> [RECORD EXCERPTS]:
::::::::
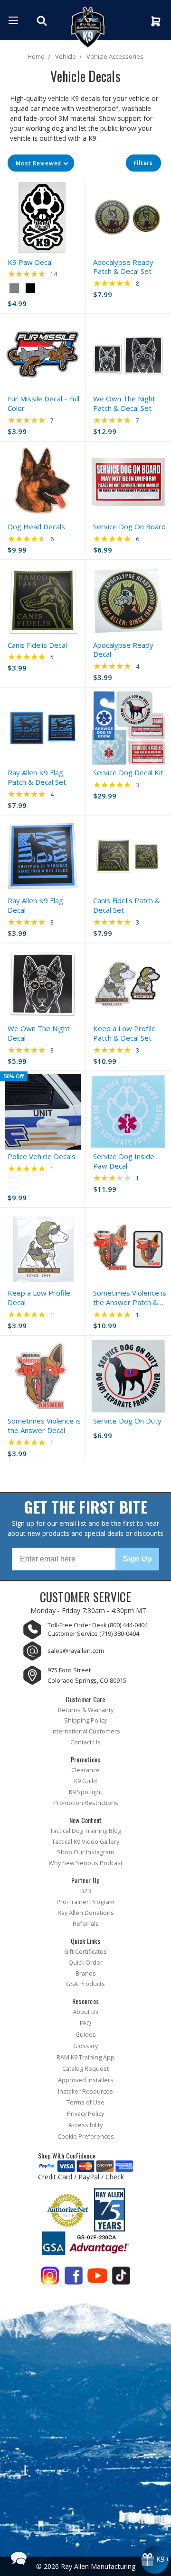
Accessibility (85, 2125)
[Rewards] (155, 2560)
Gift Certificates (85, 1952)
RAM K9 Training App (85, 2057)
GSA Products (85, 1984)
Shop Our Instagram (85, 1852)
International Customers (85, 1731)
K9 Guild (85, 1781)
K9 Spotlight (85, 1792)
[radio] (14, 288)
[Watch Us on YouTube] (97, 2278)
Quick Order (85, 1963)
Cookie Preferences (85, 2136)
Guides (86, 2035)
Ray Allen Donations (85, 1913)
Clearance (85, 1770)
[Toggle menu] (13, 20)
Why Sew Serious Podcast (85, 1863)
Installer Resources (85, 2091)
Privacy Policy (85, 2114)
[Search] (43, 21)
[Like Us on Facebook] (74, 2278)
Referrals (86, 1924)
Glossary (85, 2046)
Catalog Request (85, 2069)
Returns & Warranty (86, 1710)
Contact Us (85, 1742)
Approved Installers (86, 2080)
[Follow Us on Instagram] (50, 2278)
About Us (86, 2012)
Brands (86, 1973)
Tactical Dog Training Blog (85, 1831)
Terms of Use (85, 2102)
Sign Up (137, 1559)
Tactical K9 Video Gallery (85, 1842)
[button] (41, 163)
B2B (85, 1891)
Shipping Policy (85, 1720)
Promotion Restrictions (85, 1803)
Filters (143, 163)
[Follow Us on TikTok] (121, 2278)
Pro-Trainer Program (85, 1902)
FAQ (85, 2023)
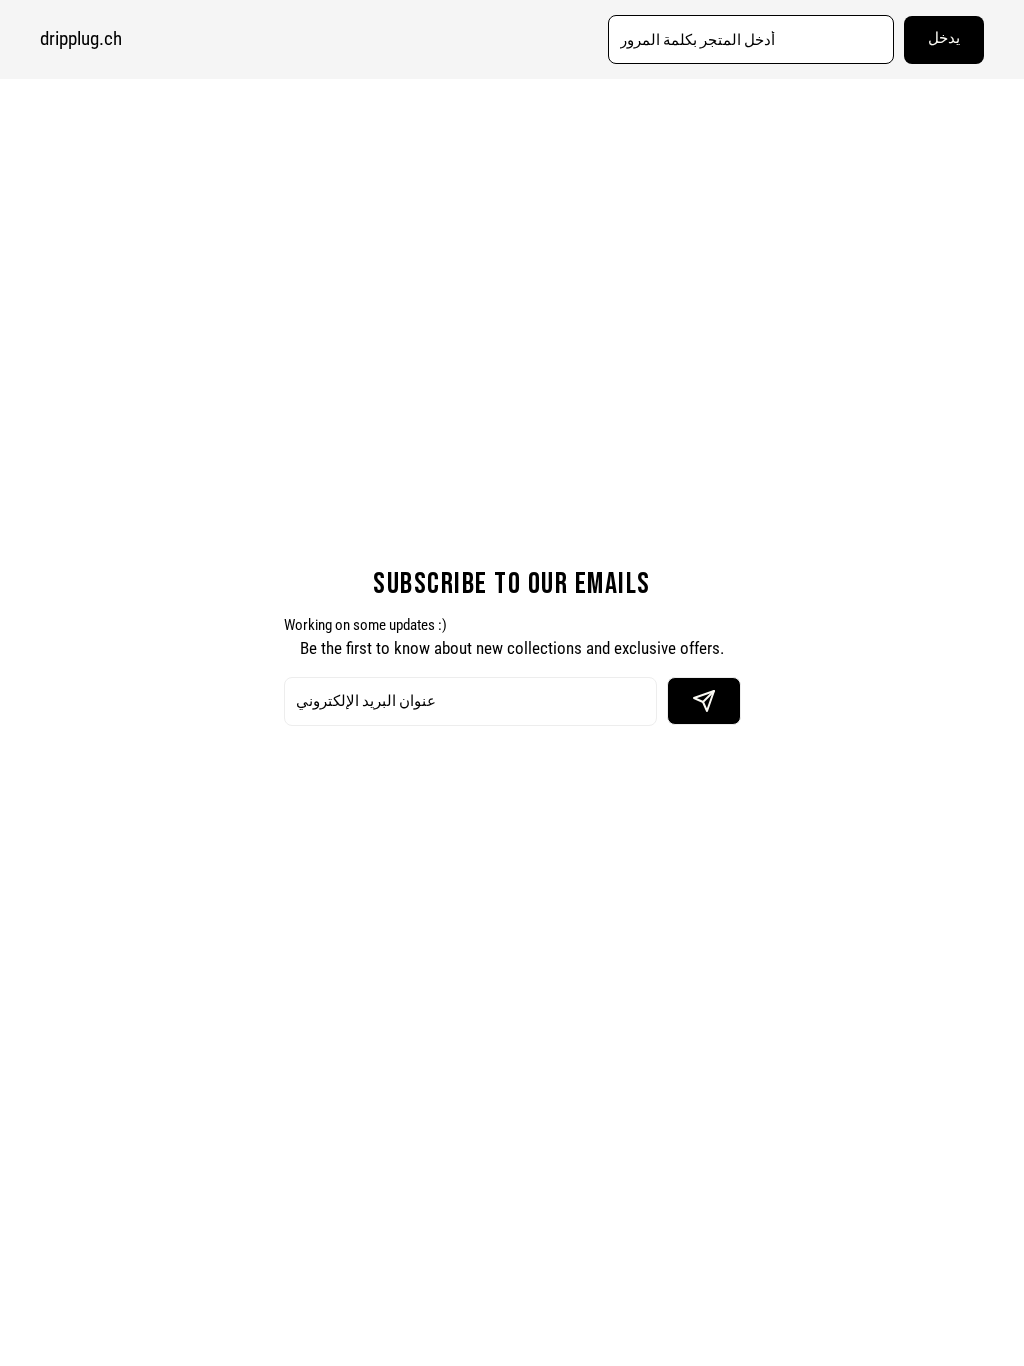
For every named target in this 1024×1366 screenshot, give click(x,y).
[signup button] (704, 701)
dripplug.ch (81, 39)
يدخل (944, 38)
::::::::
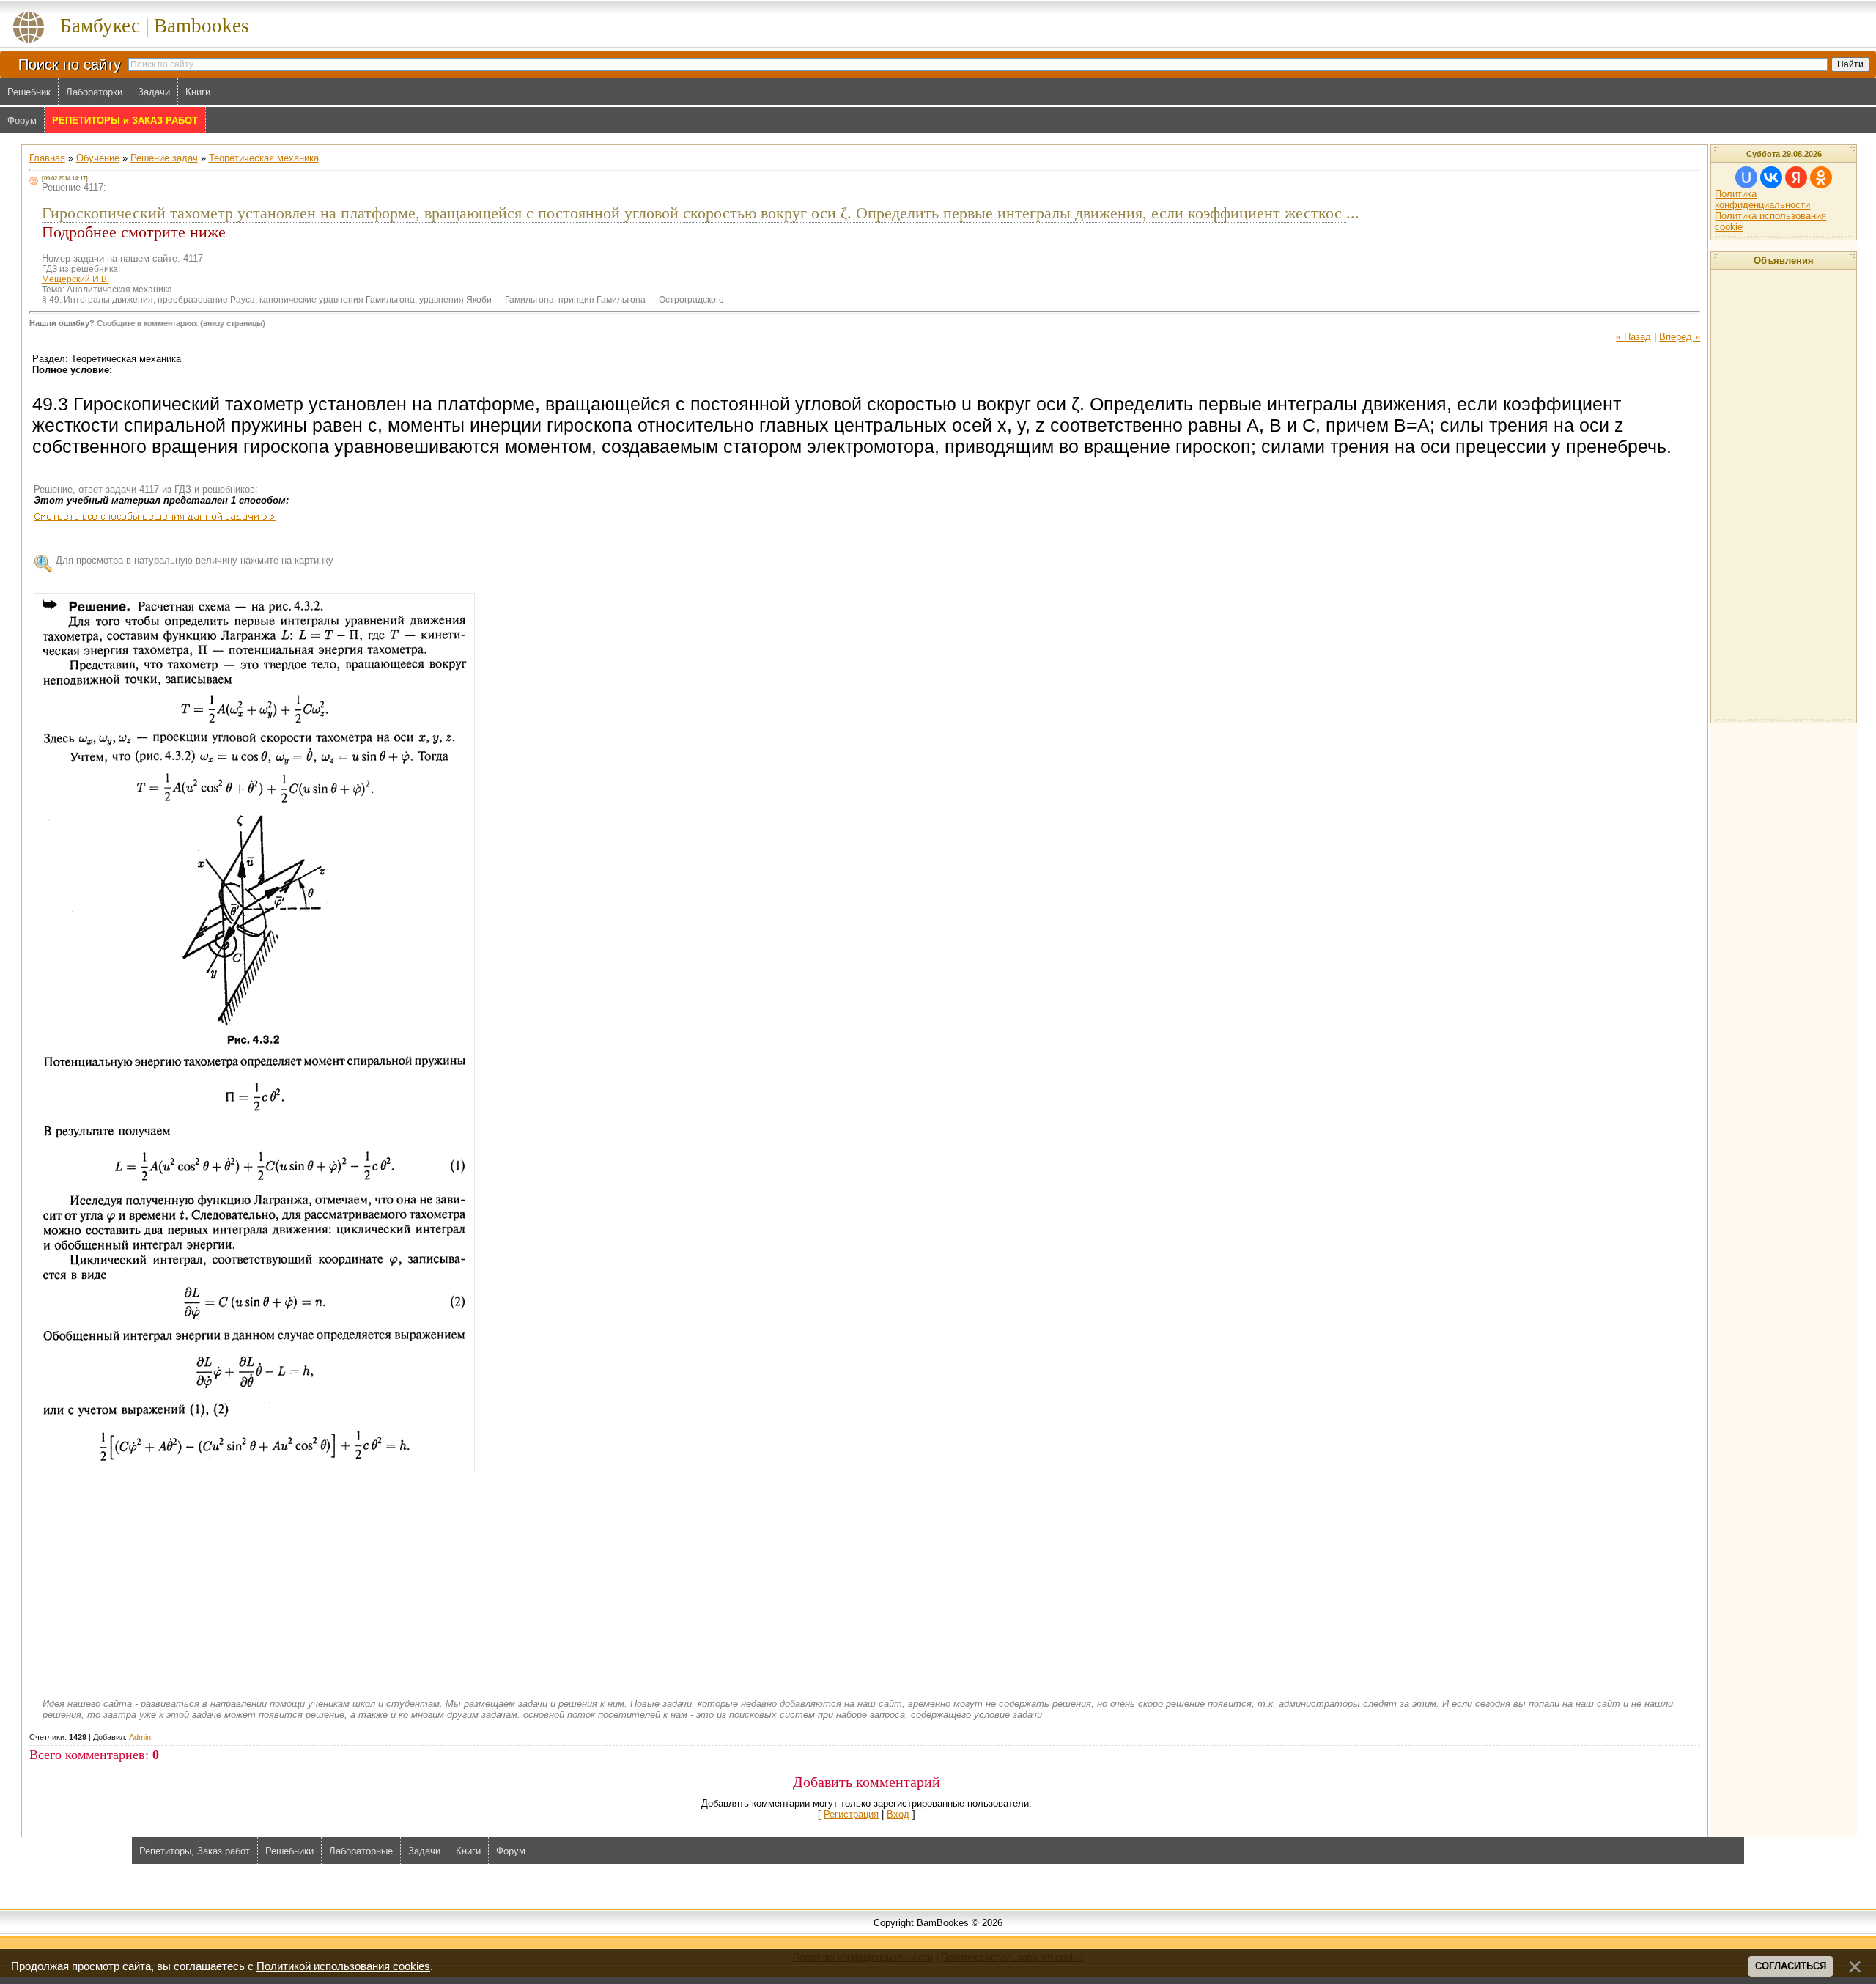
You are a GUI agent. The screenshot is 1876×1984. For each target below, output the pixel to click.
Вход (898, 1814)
::::::::
> [REQUIREMENT]: Using the listing above, repeat word for word each line from the one with "Accessibility (85, 2125)" down to the one with "For every named", both included. Omit all pictures.

> [YOUR SOLUTION]:
Accessibility (85, 2125)
[Rewards] (155, 2560)
Gift Certificates (85, 1952)
RAM K9 Training App (85, 2057)
GSA Products (85, 1984)
Shop Our Instagram (85, 1852)
International Customers (85, 1731)
K9 Guild (85, 1781)
K9 Spotlight (85, 1792)
[radio] (14, 288)
[Watch Us on YouTube] (97, 2278)
Quick Order (85, 1963)
Cookie Preferences (85, 2136)
Guides (86, 2035)
Ray Allen Donations (85, 1913)
Clearance (85, 1770)
[Toggle menu] (13, 20)
Why Sew Serious Podcast (85, 1863)
Installer Resources (85, 2091)
Privacy Policy (85, 2114)
[Search] (43, 21)
[Like Us on Facebook] (74, 2278)
Referrals (86, 1924)
Glossary (85, 2046)
Catalog Request (85, 2069)
Returns & Warranty (86, 1710)
Contact Us (85, 1742)
Approved Installers (86, 2080)
[Follow Us on Instagram] (50, 2278)
About Us (86, 2012)
Brands (86, 1973)
Tactical Dog Training Blog (85, 1831)
Terms of Use (85, 2102)
Sign Up (137, 1559)
Tactical K9 Video Gallery (85, 1842)
[button] (41, 163)
B2B (85, 1891)
Shipping Policy (85, 1720)
Promotion Restrictions (85, 1803)
Filters (143, 163)
[Follow Us on TikTok] (121, 2278)
Pro-Trainer Program (85, 1902)
FAQ (85, 2023)
For every named target in this 1024×1366 screenshot, give click(x,y).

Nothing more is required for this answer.